◆ **DATA EXCERPTS**
--- START ---
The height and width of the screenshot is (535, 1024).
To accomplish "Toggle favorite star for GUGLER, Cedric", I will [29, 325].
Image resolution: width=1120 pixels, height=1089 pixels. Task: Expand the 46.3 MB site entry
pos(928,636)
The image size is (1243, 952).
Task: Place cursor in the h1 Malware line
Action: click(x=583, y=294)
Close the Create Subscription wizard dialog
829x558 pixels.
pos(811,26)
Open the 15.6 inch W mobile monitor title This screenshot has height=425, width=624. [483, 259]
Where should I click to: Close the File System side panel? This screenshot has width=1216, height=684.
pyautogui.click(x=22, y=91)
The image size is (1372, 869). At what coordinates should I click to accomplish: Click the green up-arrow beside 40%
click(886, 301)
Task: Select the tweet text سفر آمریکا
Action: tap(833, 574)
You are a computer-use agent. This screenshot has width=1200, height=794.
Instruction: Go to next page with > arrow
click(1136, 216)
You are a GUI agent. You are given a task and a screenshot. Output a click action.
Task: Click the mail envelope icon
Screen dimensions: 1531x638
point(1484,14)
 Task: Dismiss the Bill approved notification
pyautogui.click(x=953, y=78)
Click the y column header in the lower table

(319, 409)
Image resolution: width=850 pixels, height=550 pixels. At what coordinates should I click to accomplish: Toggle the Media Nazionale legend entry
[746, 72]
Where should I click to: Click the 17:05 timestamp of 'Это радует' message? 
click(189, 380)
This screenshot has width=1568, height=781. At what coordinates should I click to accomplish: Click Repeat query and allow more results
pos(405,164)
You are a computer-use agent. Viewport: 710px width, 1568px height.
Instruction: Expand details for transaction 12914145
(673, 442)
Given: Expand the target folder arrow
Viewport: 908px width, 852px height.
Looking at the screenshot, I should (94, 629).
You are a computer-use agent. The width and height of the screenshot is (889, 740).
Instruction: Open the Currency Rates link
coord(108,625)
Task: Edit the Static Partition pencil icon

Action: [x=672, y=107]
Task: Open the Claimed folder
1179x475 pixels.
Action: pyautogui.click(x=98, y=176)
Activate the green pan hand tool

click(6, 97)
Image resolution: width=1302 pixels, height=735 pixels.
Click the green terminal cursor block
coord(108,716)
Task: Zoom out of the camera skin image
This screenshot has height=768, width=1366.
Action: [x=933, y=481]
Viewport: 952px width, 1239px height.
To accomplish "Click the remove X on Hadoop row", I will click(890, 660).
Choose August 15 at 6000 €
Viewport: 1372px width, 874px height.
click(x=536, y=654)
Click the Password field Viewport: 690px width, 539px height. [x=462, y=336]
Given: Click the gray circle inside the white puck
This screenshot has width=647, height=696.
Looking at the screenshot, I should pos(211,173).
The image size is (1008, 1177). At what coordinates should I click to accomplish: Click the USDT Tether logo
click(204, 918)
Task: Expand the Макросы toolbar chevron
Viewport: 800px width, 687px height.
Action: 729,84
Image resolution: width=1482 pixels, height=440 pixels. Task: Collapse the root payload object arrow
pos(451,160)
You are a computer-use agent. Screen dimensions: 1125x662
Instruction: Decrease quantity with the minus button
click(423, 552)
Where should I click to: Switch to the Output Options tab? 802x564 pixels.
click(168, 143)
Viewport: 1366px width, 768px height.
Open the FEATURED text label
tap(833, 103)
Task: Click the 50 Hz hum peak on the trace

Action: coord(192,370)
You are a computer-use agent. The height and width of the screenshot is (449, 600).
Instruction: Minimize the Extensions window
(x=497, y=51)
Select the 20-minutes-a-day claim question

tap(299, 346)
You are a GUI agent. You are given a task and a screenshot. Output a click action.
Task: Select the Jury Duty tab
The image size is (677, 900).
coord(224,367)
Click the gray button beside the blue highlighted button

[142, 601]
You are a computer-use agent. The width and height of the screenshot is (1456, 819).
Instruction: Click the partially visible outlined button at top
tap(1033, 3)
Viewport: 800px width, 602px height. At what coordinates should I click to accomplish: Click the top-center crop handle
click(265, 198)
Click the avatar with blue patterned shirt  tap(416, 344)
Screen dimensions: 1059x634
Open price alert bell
--- END ---
Only the lines above starting at the one containing "This screenshot has width=1568, height=781." and ending at the one containing "is (889, 740).", both included, are to be returned, exactly as they read.

◆ **ANSWER TO THE EXERCISE**
This screenshot has width=1568, height=781. At what coordinates should I click to accomplish: Click Repeat query and allow more results
pos(405,164)
You are a computer-use agent. Viewport: 710px width, 1568px height.
Instruction: Expand details for transaction 12914145
(673, 442)
Given: Expand the target folder arrow
Viewport: 908px width, 852px height.
Looking at the screenshot, I should (94, 629).
You are a computer-use agent. The width and height of the screenshot is (889, 740).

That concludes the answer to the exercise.